Exactly as they appear below, repeat the lines from the one with "Where should I" through the one with "Task: Click the Emerald color swatch". Drop every picture.

Entries shown —

· · · ·

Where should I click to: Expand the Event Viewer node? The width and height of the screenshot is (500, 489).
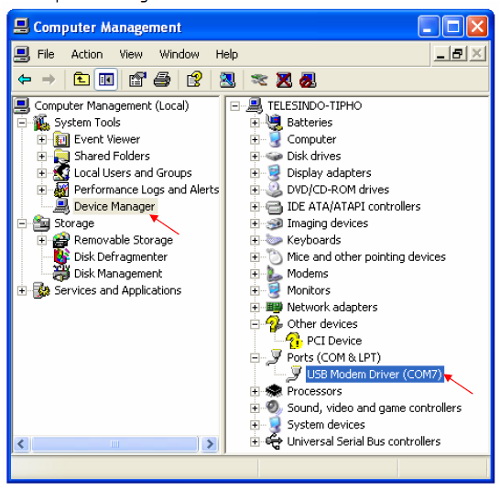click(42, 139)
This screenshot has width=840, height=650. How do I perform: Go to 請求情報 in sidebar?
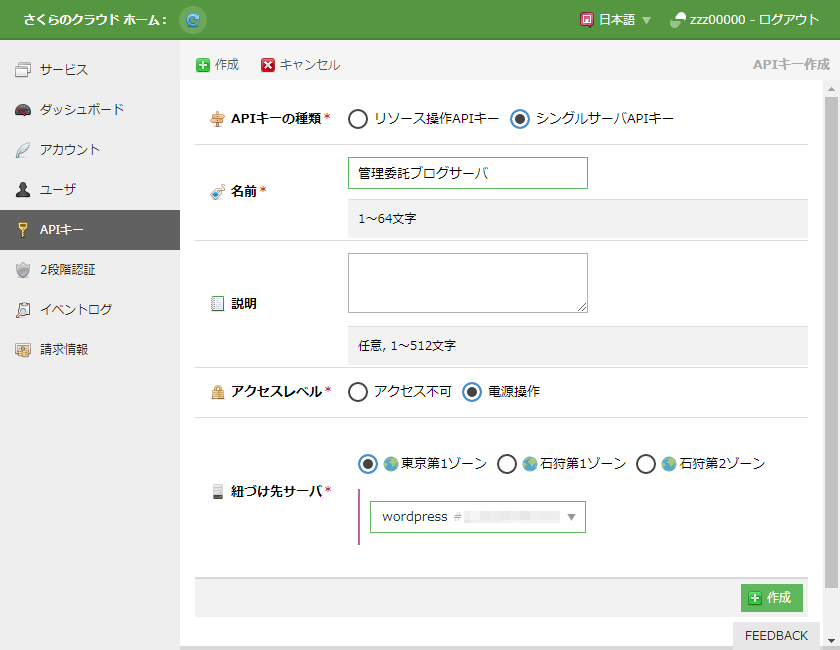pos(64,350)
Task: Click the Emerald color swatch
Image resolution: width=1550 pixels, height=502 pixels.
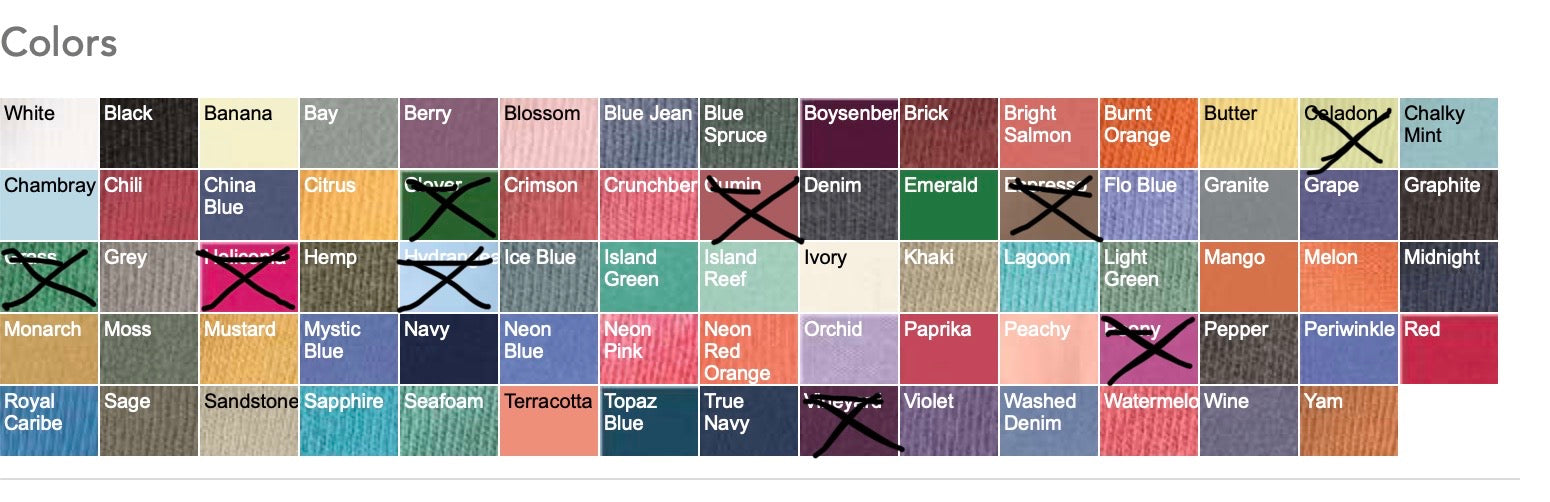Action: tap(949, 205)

· · · ·

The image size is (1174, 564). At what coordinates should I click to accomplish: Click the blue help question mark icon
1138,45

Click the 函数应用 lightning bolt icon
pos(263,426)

· · · ·

Exercise answer —
Where should I click to: Expand the Event Viewer node? The width and height of the screenshot is (500, 489).
click(42, 139)
This screenshot has width=840, height=650. How do I perform: Go to 請求情報 in sidebar?
pos(64,350)
Task: Click the Emerald color swatch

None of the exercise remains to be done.